START DATA FOR THE TASK

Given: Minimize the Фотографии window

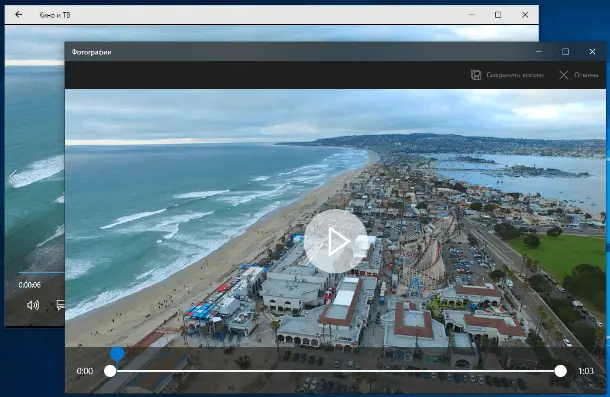Looking at the screenshot, I should pos(539,51).
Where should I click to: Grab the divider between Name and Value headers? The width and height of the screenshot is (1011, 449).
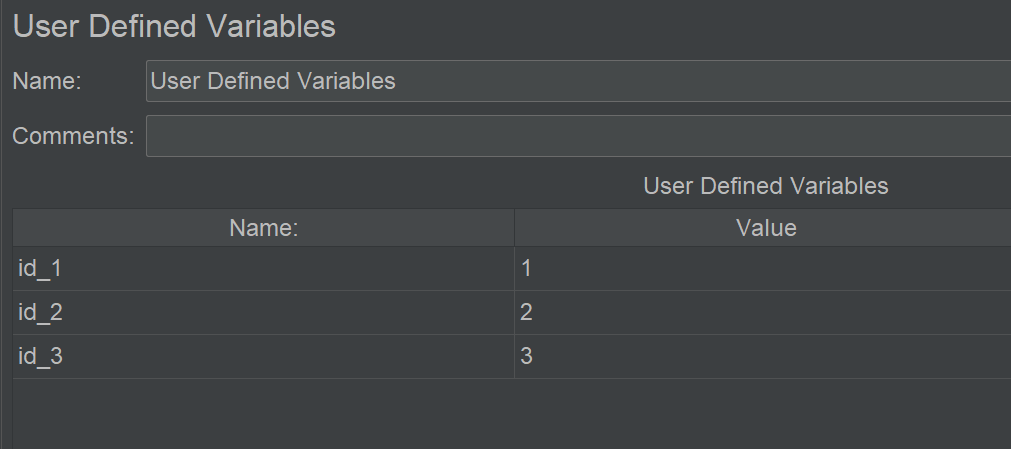515,228
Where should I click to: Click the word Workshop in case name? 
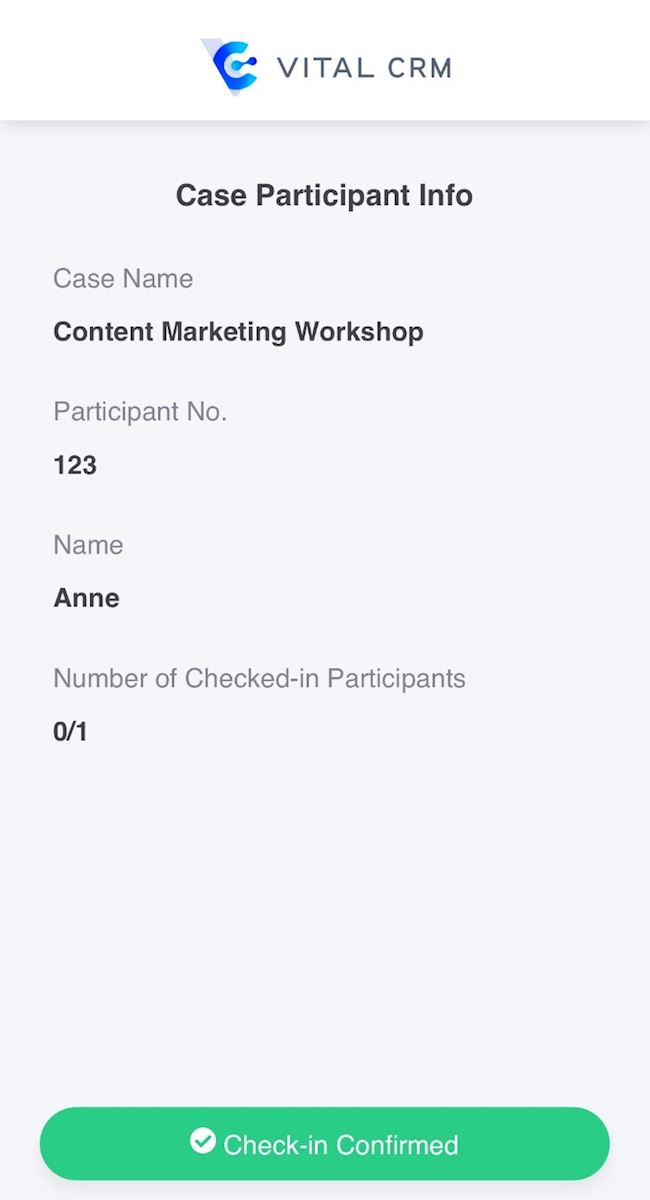(359, 332)
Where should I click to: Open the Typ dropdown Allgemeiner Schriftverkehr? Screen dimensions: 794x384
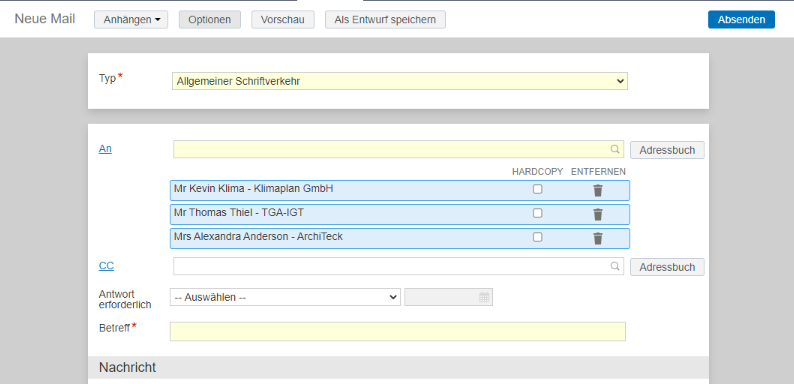(x=400, y=81)
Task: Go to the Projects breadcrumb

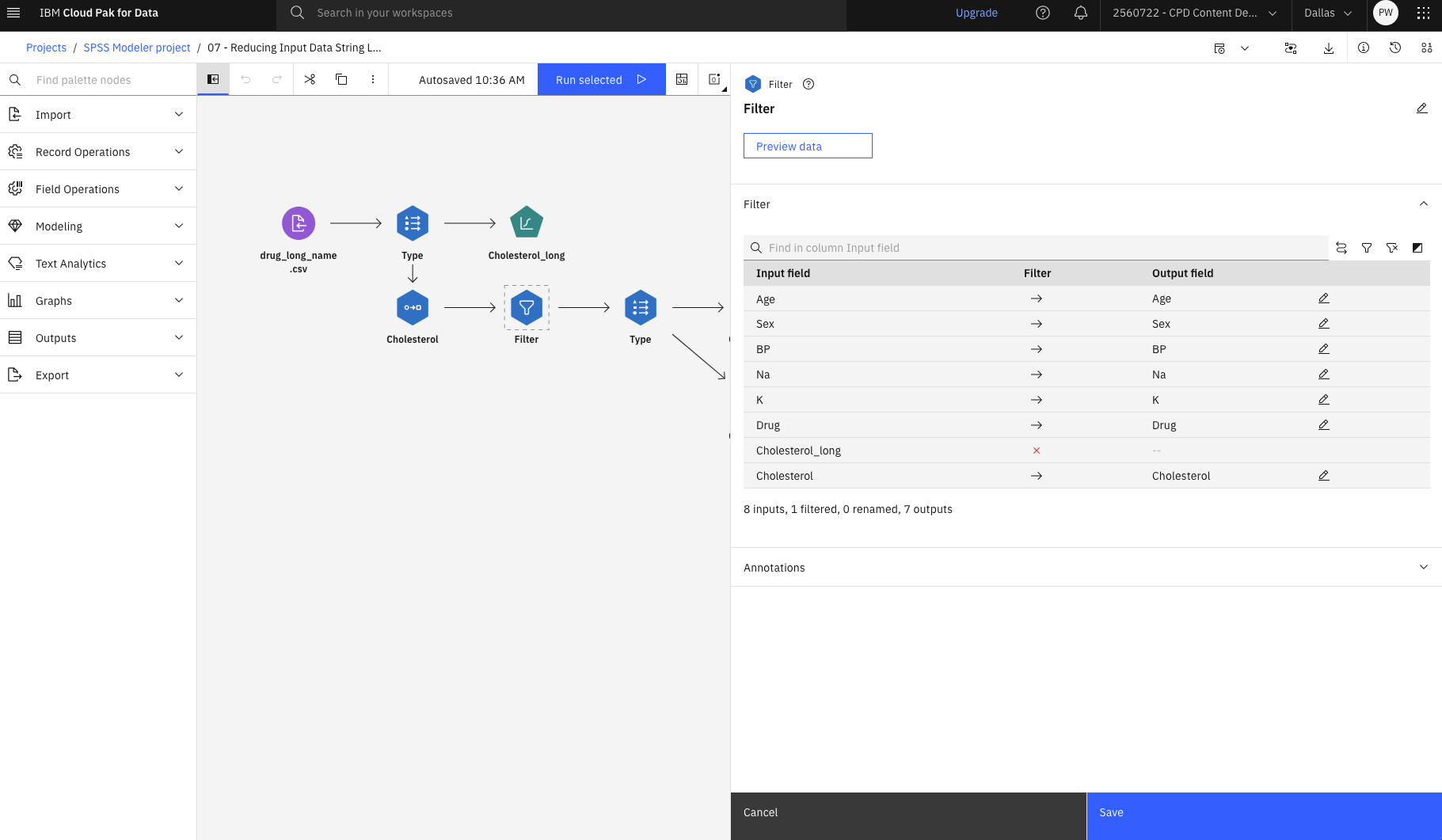Action: pyautogui.click(x=46, y=48)
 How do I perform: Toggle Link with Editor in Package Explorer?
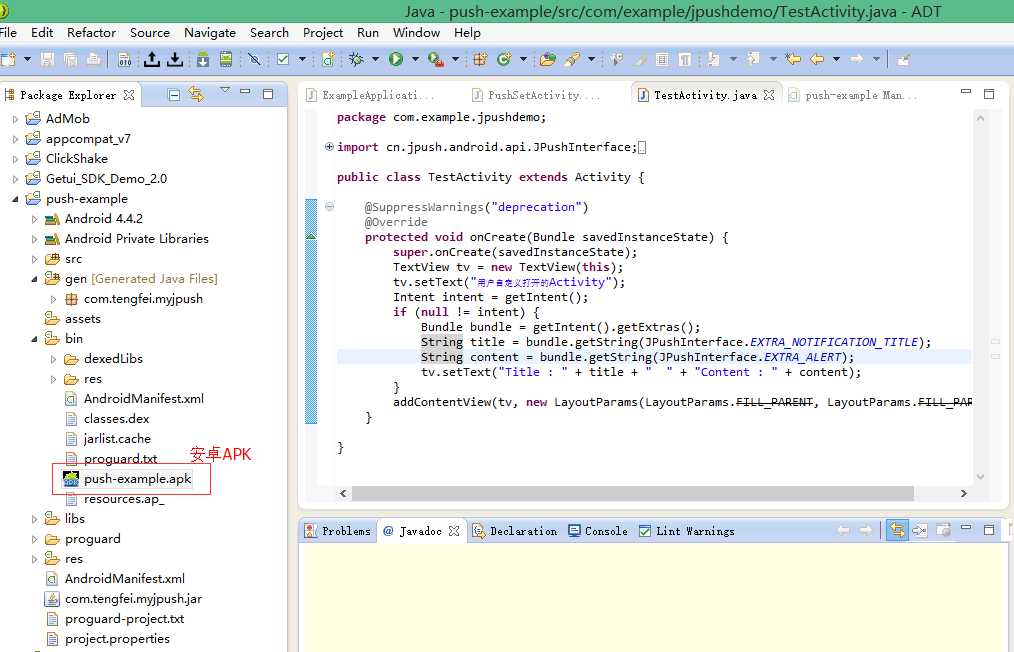(x=196, y=95)
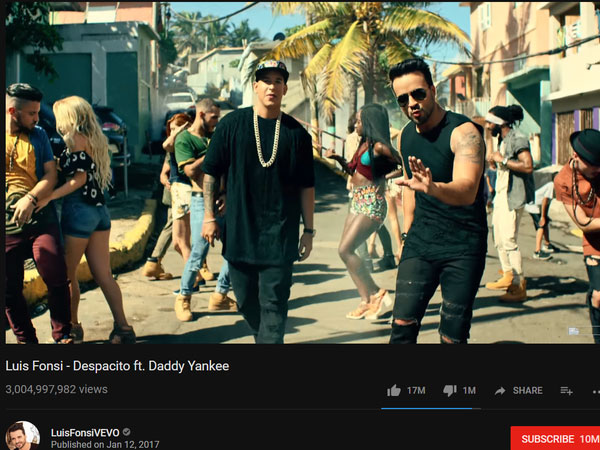Click the share arrow icon

point(500,391)
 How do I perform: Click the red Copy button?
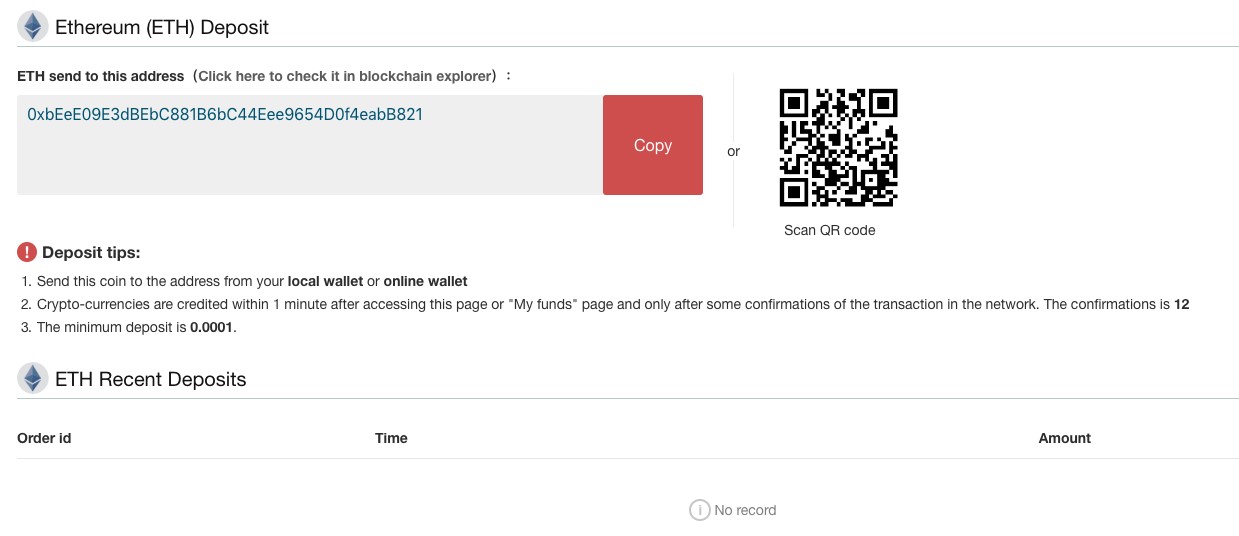click(652, 145)
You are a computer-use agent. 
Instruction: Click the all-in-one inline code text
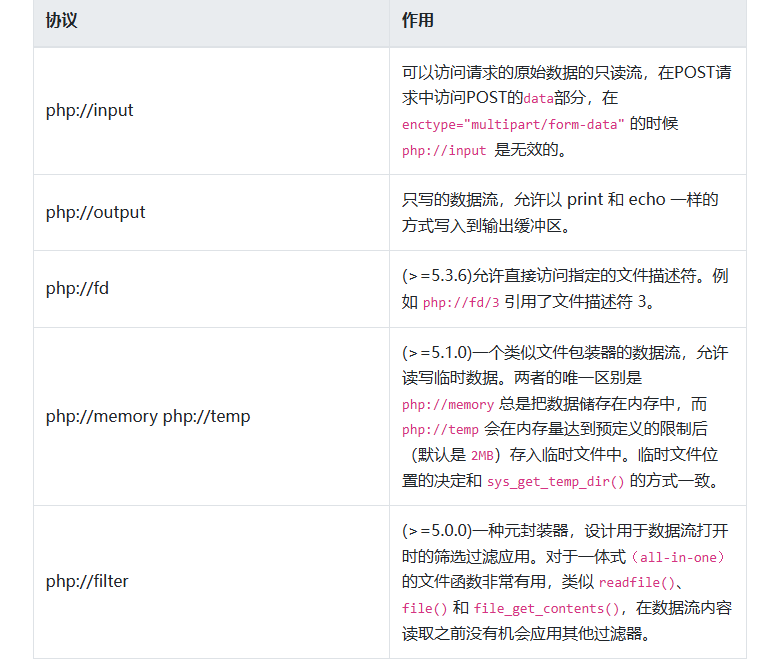pos(681,557)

END DATA FOR THE TASK

> **THE PROBLEM**:
Word for word, restate the records shown above, minus the pictures.

> **TASK RESPONSE**:
Given: Minimize the Фотографии window

Looking at the screenshot, I should pos(539,51).
Where should I click to: Grab the divider between Name and Value headers? The width and height of the screenshot is (1011, 449).
515,228
Where should I click to: Click the word Workshop in case name? 
(359, 332)
Where should I click to: Open the Typ dropdown Allgemeiner Schriftverkehr? Screen dimensions: 794x384
(x=400, y=81)
Task: Go to the Projects breadcrumb

Action: pyautogui.click(x=46, y=48)
 How do I perform: Toggle Link with Editor in Package Explorer?
(x=196, y=95)
Click the share arrow icon

point(500,391)
 How do I perform: Click the red Copy button?
click(652, 145)
You are a computer-use agent. 
Instruction: Click the all-in-one inline code text
pos(681,557)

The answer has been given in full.